Polymathic

Astronomy has always been a data-rich science — but in recent years, the sheer volume and complexity of that data have skyrocketed. Today, many researchers turn to machine learning (ML) to handle tasks involving imaging, spectra, and time-series measurements of millions of astrophysical phenomena. However, many of the astronomical surveys in use today store data in specialized ways, making integration extremely time-consuming. Indeed, researchers might spend weeks or months just on data engineering.

Overview of the cross-matching scheme

That’s why we’re excited to have partnered with the Multimodal Universe collaboration to introduce a new, large-scale curated collection of standardized data designed to accelerate ML research in astronomy. If you’ve ever dreamed of having a unified resource that seamlessly ties together images, spectra, time-series, and more, from multiple surveys, we built the Multimodal Universe with you in mind.

Why “Multimodal”?

Multimodal data refers to data that comes in multiple formats or “modalities” for a given object. For example, an image of a galaxy is a two-dimensional array of pixel intensities, while a spectrum encodes brightness at different wavelengths, and a time series captures how the brightness of a source evolves over time. Each of these modalities offers a unique window into the physics of the source under study, which is why pairing them in a single dataset can be particularly powerful.

What’s in the Multimodal Universe?

We’ve combined publicly available data from major astronomical surveys into one consistently cross-matched framework, summarized in the table below. Images, spectra, hyperspectral data cubes, time-series data… they’re all in here! Each dataset has been carefully pre-processed, documented, and aligned to play nicely with one another right out of the box.

Examples of data in the MMU dataset

Up-to-date instructions on how to download the data, plus details about cross-matching and referencing the original sources, can be found on the Multimodal Universe GitHub.

Key Principles and Features

By collating these diverse surveys and ensuring that each dataset aligns with the rest, the Multimodal Universe follows a few guiding principles:

Multimodal Alignment
We provide careful cross-matching between surveys, so you can instantly gather all available data — images, spectra, time-series, etc. — for a given source.
Standardized Data Formats
We unify data storage and metadata standards, making it simpler to combine or swap in new surveys.
Comprehensive Documentation
We detail relevant selection effects and biases. If your research depends on subtle coverage issues or redshift limits, we’ve got you covered.
Public Availability of All Scripts
All the code used to download, process, and collate the data is public. This ensures transparency and makes it easy to replicate the entire pipeline or trace the lineage of each dataset from the ground up.

A Catalyst for Machine Learning in Astronomy

We’ve provided a suite of benchmarks in the paper that highlight key scenarios in which this dataset shines. For instance, we replicate the AstroCLIP project [1] by combining Legacy Survey images with DESI spectra in just a few lines of code, whereas the original paper required a large data engineering effort.
——————
Exercise: Continue the text about the Multimodal Universe astronomy dataset from its last sentence.

Supplied data:
——————
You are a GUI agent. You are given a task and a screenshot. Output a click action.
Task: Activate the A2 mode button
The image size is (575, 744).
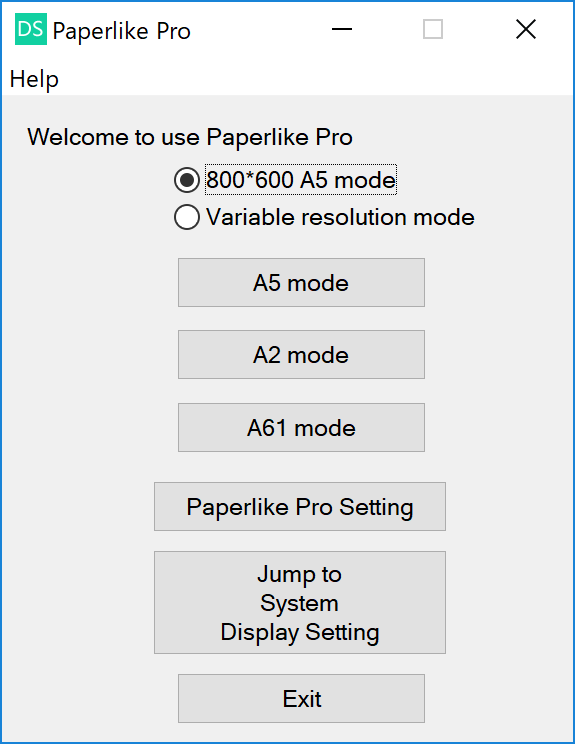[301, 355]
——————
Written answer:
Even better, by unifying the underlying data framework, pipelines developed for one survey or modality can be directly transferred to others. This paves the way for large-scale ML models that draw from multiple instruments and data formats simultaneously.

Finally, challenges like distribution shifts, uncertainty quantification, and model calibration are crucial in scientific ML. The Multimodal Universe’s breadth and diversity of data naturally test the limits of ML model generalizability:

Where to Find It and What’s Next

We host the Multimodal Universe dataset in full at the Flatiron Institute, with the first official release corresponding to the data listed in the table. However, this is an ongoing project and will be regularly updated:

New surveys and instruments will be incorporated as they release public data.
Infrastructure improvements will support better data discovery and access patterns.
Cross-matched catalogs will be refined to seamlessly link complementary observations.

We envision this living dataset as a central hub for ML-driven astronomy, drastically cutting down on the data-engineering overhead that has historically slowed progress.

Getting Started

Below is a brief overview on how to jumpstart your research with MMU:

Visit the Landing Page
Head to the Multimodal Universe GitHub for the latest version, plus scripts for data retrieval and usage.
Grab Your Citations
We provide a simple script that automatically generates BibTeX citations and acknowledgements for the specific surveys you use. That’s one less thing to worry about when you publish results!
Contribute Your Data
Check out our contribution guide if you have data (observations, simulations, or curated samples) you’d like to include.

Whether you’re building a classifier to find elusive supernovae or training a generative model to imagine galaxies we haven’t observed yet, the Multimodal Universe is here to jumpstart your ML x astronomy research. We can’t wait to see what you discover!

– Liam Parker

References

Parker, Liam, et al. “AstroCLIP: a cross-modal foundation model for galaxies.” Monthly Notices of the Royal Astronomical Society 531.4 (2024): 4990-5011.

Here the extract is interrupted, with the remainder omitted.